- Task instructions -
Repeat the records exactly, minus the pictures.

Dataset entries
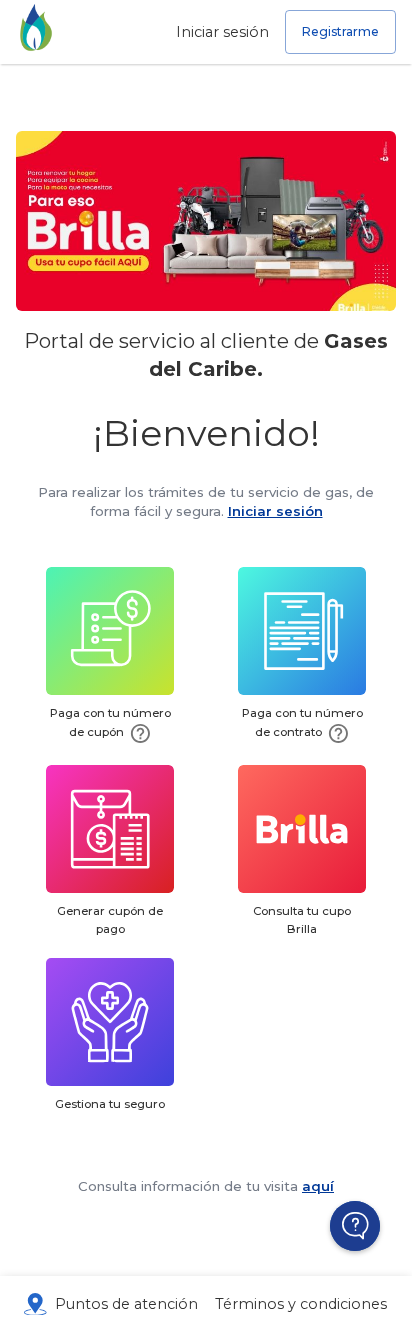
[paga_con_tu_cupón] (110, 631)
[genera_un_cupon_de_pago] (110, 829)
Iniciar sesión (222, 32)
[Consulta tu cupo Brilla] (302, 829)
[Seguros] (110, 1022)
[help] (140, 733)
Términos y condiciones (301, 1304)
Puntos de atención (126, 1304)
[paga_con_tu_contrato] (302, 631)
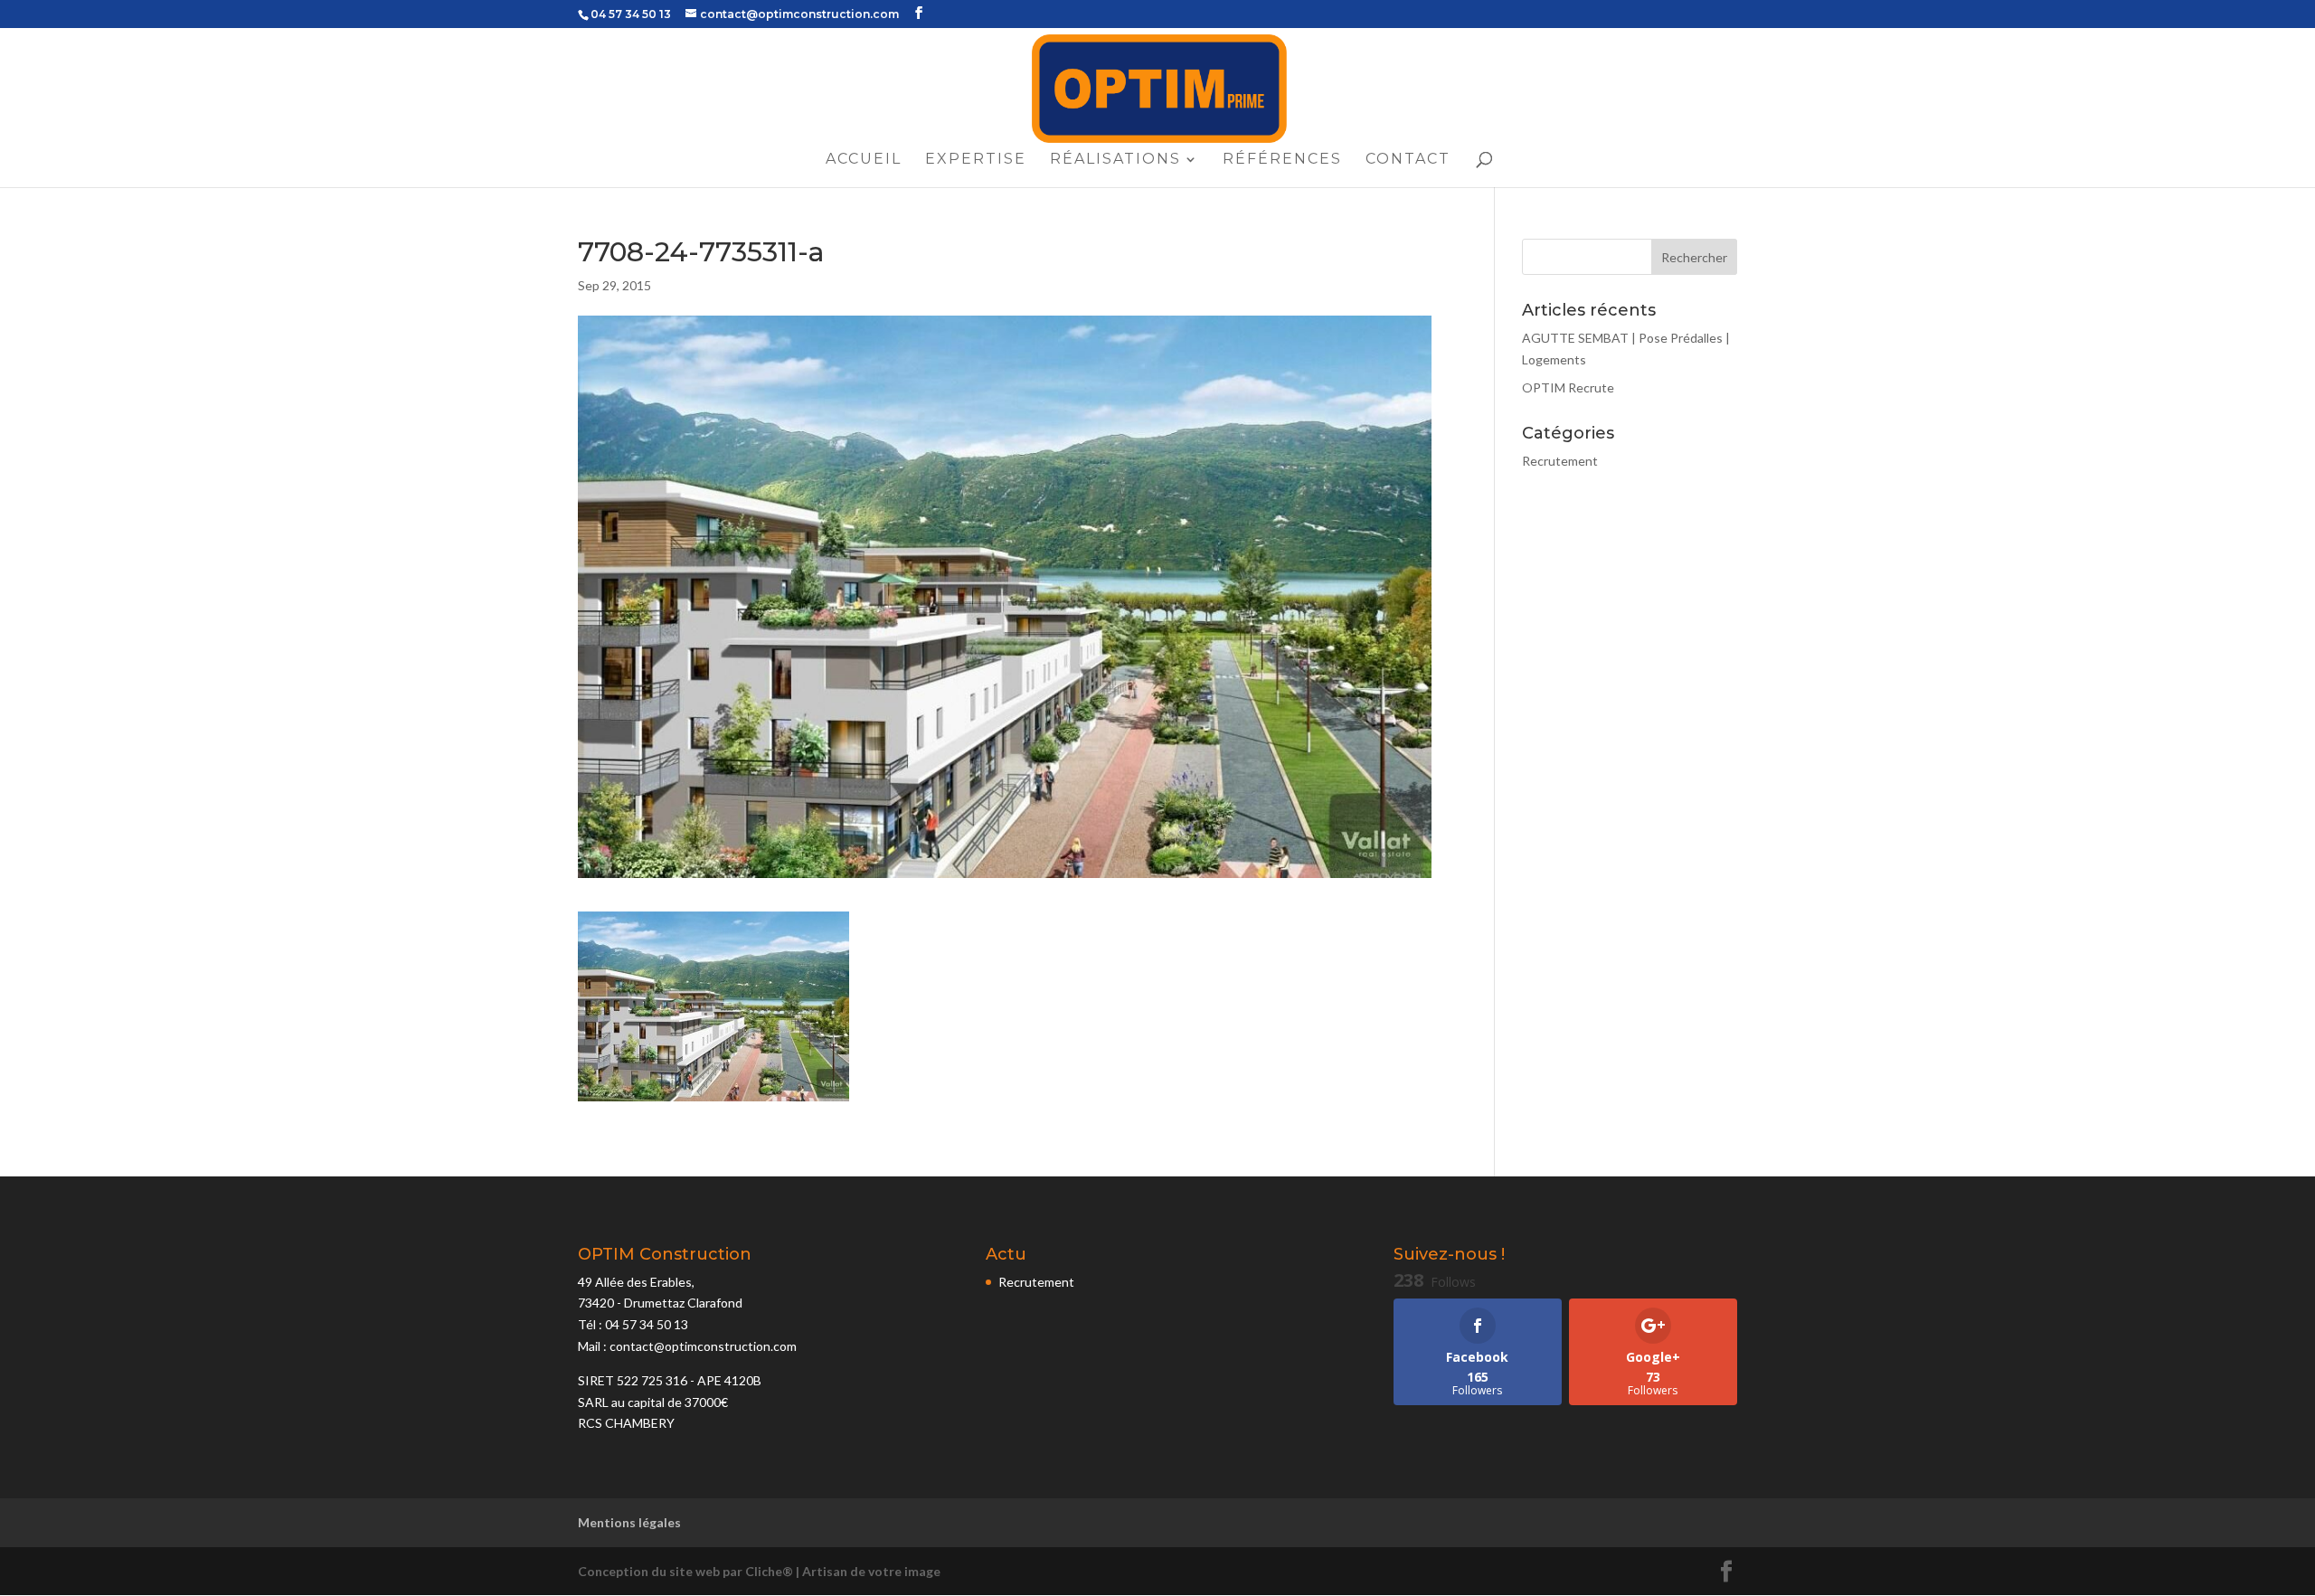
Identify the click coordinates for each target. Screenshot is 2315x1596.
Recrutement (1560, 460)
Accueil (864, 160)
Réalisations (1115, 160)
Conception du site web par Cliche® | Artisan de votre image (759, 1571)
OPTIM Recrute (1568, 387)
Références (1282, 160)
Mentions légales (629, 1522)
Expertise (975, 160)
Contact (1407, 160)
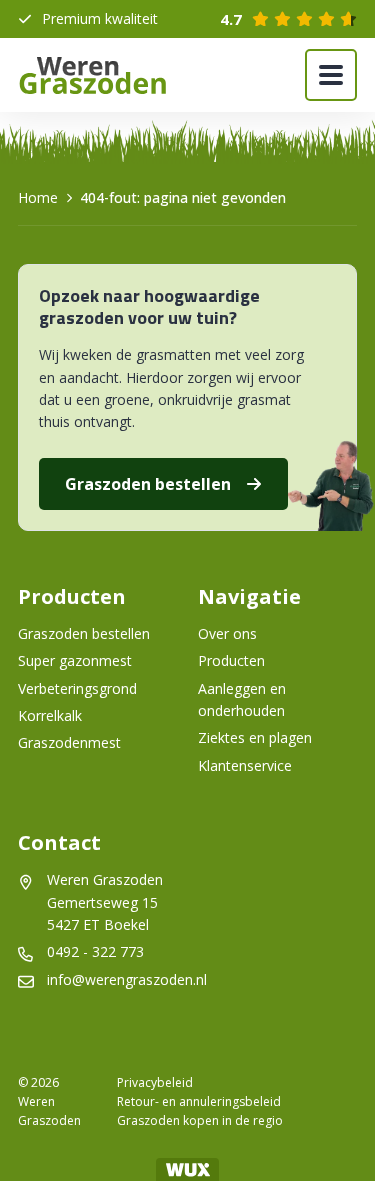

- Exercise answer -
[paga_con_tu_cupón] (110, 631)
[genera_un_cupon_de_pago] (110, 829)
Iniciar sesión (222, 32)
[Consulta tu cupo Brilla] (302, 829)
[Seguros] (110, 1022)
[help] (140, 733)
Términos y condiciones (301, 1304)
Puntos de atención (126, 1304)
[paga_con_tu_contrato] (302, 631)
Identify the click coordinates for each target. Screenshot is 2315x1596.
Recrutement (1560, 460)
Accueil (864, 160)
Réalisations (1115, 160)
Conception du site web par Cliche® | Artisan de votre image (759, 1571)
OPTIM Recrute (1568, 387)
Références (1282, 160)
Mentions légales (629, 1522)
Expertise (975, 160)
Contact (1407, 160)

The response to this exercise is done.